Of course, just because the Emperor says "stop it" doesn't mean people do, generally we believe the practices likely continued in more rural and remote ends of the empire into the earlier Middle Ages. There remain two major, written examples of pagan beliefs that made it beyond the period of suppression. The first is recorded in the life of the Christian Saint Benedict of Nursia, who discovered a temple and grove to Apollo at Monte Cassino, and had the altar broken and the grove razed, forcefully converting the temple into a chapel in 529. Lasting far longer would be the Maniots, known as the last inhabitants of Greece to be openly pagan.

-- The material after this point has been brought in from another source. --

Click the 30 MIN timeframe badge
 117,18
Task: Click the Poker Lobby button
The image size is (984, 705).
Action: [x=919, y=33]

This is likely because the Mani peninsula is extremely mountainous, forbidding the forcible conversions that subsumed most of the reaches of the empire from feasibly striking them. We know pagan practices continued until sometime in the 9th century when they were fully Christianized. Whether they were truly the final practitioners of the religion, no one can really say, but they are, at the least, the last recorded practitioners. 804 is the last date where paganism in Mani is explicitly mentioned (when Saint Tarasios failed his forced conversion attempt) but Constantine VII would write that "up to the present time are termed Hellenes by the local inhabitants on account of their being in olden times idolaters and worshippers of idols like the ancient Greeks, and who were baptized and became Christians in the reign of the glorious Basil" implying they had been converted by his reign (913-959).
Sources & Further Reading:
Harries, Jill, and I. N. Wood. The Theodosian Code: Studies in the Imperial Law of Late Antiquity. Bristol: Bristol Classical, 2010.

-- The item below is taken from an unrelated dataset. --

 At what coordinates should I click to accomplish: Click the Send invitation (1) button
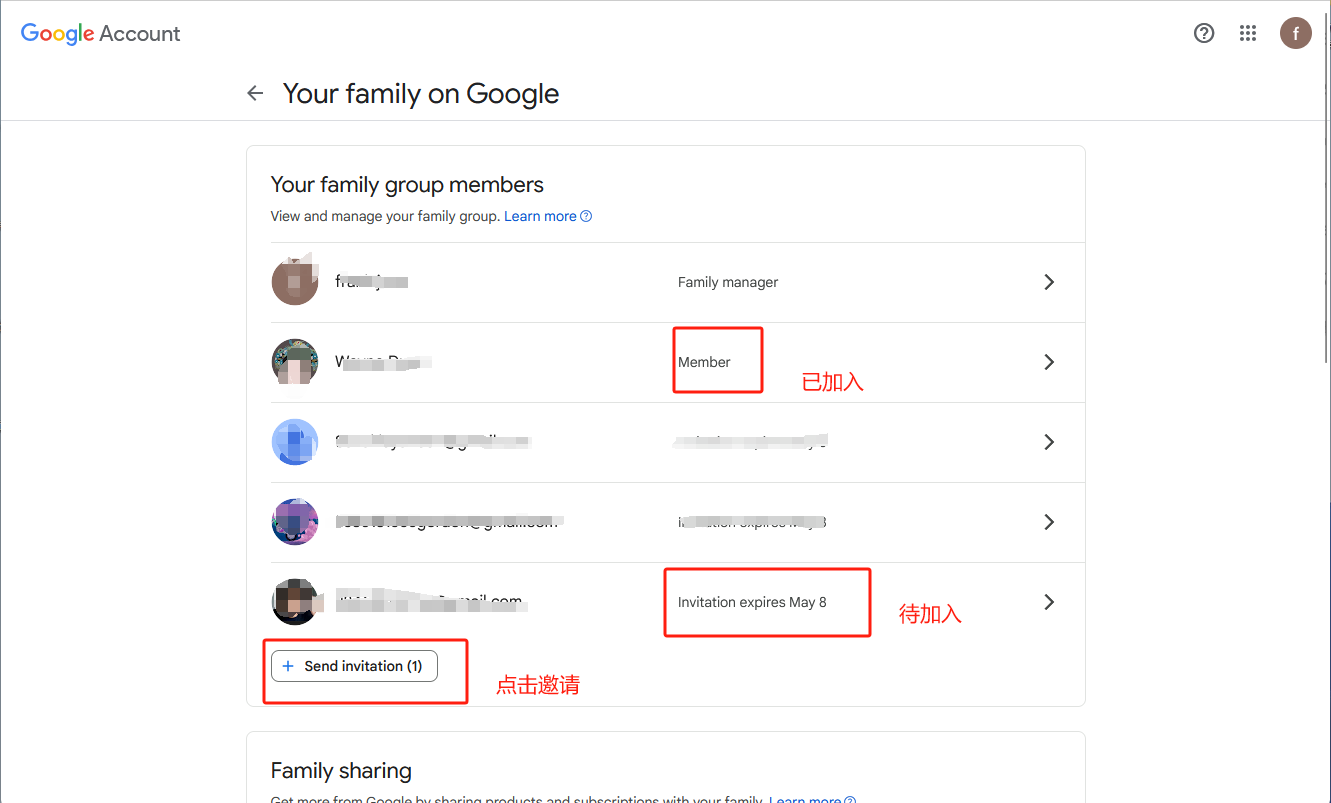pos(354,666)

Trombley, Frank R. Hellenic Religion and Christianization c. 370 - 529. Vol. I. Leiden: Brill, 1993.
Gregory, Timothy E. "The Survival of Paganism in Christian Greece: A Critical Essay." The American Journal of Philology 107, no. 2 (1986): 229-42. Accessed October 13, 2020. doi:10.2307/294605.
Greenhalgh, Peter, and Edward Eliopoulos. Deep into Mani: Journey to the Southern Tip of Greece. London: Faber and Faber, 1986.